The point is that the price is effectively arbitrary based on the circulating supply of tokens. If there were theoretically just one circulating Bitcoin that cost $130b+, it wouldn’t change the merits of your $5,000 investment in it.

Don’t get hung up on the absolute price.

Don’t take profits unless there’s a change in circumstances.
I got a hotel in NYC a couple weeks ago and planned to go up for the day. When that day came, I just didn’t feel like going anymore, so I didn’t. The fact I paid for the hotel meant nothing—it was a sunk cost and that money was gone—and so the only relevant factor was really whether or not I felt like going to NYC that day.

Don’t let past decisions affect future ones if they have no bearing on your happiness (or, in investing, your expected value).
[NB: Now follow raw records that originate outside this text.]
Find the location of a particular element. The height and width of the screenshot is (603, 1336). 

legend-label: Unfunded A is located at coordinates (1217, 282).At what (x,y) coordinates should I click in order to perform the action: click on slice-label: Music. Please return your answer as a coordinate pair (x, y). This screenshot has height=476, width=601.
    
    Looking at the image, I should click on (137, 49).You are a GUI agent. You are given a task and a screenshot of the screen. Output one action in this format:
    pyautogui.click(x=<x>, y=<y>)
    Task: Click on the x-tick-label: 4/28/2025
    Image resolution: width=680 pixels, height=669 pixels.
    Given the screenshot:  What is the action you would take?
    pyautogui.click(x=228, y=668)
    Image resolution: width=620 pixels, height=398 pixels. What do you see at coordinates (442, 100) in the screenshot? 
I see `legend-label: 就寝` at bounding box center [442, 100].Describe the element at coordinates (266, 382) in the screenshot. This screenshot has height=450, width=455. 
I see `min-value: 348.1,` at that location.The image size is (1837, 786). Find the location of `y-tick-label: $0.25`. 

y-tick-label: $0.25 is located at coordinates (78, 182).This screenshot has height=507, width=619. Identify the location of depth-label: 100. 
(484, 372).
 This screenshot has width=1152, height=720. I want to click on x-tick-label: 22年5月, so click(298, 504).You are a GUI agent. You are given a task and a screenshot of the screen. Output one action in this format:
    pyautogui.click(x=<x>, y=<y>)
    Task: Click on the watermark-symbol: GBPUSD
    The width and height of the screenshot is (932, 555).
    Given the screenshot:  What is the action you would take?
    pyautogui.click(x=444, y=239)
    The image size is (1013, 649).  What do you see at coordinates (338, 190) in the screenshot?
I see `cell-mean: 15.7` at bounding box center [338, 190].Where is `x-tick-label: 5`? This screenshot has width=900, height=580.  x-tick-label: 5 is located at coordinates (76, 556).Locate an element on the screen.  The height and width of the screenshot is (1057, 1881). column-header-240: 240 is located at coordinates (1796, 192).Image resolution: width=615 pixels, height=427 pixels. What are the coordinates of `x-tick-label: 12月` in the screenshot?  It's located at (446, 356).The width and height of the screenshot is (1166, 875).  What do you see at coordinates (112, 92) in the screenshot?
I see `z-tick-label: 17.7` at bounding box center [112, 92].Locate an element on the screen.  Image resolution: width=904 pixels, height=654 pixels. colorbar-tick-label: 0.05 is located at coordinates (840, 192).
With any investment, it’s irrelevant whether or not you’re up or down or you’ve removed your initial investment or you’ve run it up 10x or whatever. I can’t tell you how many times I’ve been talking with my mom about crypto and she has said, “You should take out some of the money you’ve made.”

There are really only a couple reasons you should be taking profits, all of which are the result of something changing. One would be that your net worth has shifted and you’re over-exposed to crypto. As an example, let’s say you bought Bitcoin at $1k with $50k in the bank, and you think it’s smart to have 20% of your money in BTC (so you bought $10k of it). If the price of BTC is now $8k and you didn’t sell, your BTC would be worth $80k. Assuming your net worth otherwise didn’t grow, you’d have $80k in BTC and $40k in cash. Even if holding is +EV, it might be too much risk for you to stomach, in which case you’d be justified in taking money out.

Of course, if you think the future of crypto has changed for the worse—or that your money could be better invested elsewhere—then you’d also be justified in changing your allocation.

Finally, although it’s admittedly irrational, I think you could make an argument for removing your initial investment solely for peace of mind. If you invested $1k in crypto and have run it up to $10k, removing the initial $1k isn’t the worst idea if you think it will help you psychologically. A lot of people think and act differently when they’re on a freeroll; just look at how people act in casinos when they’re “playing with house money.” If it is comforting to you think “the worst that can happen is I’m back to even,” then removing a small portion of your crypto funds so you’re on a freeroll is probably fine. It’s not mathematically the right decision, but you can potentially make up for the loss in EV from just having peace of mind that you’ll never be down from your investment.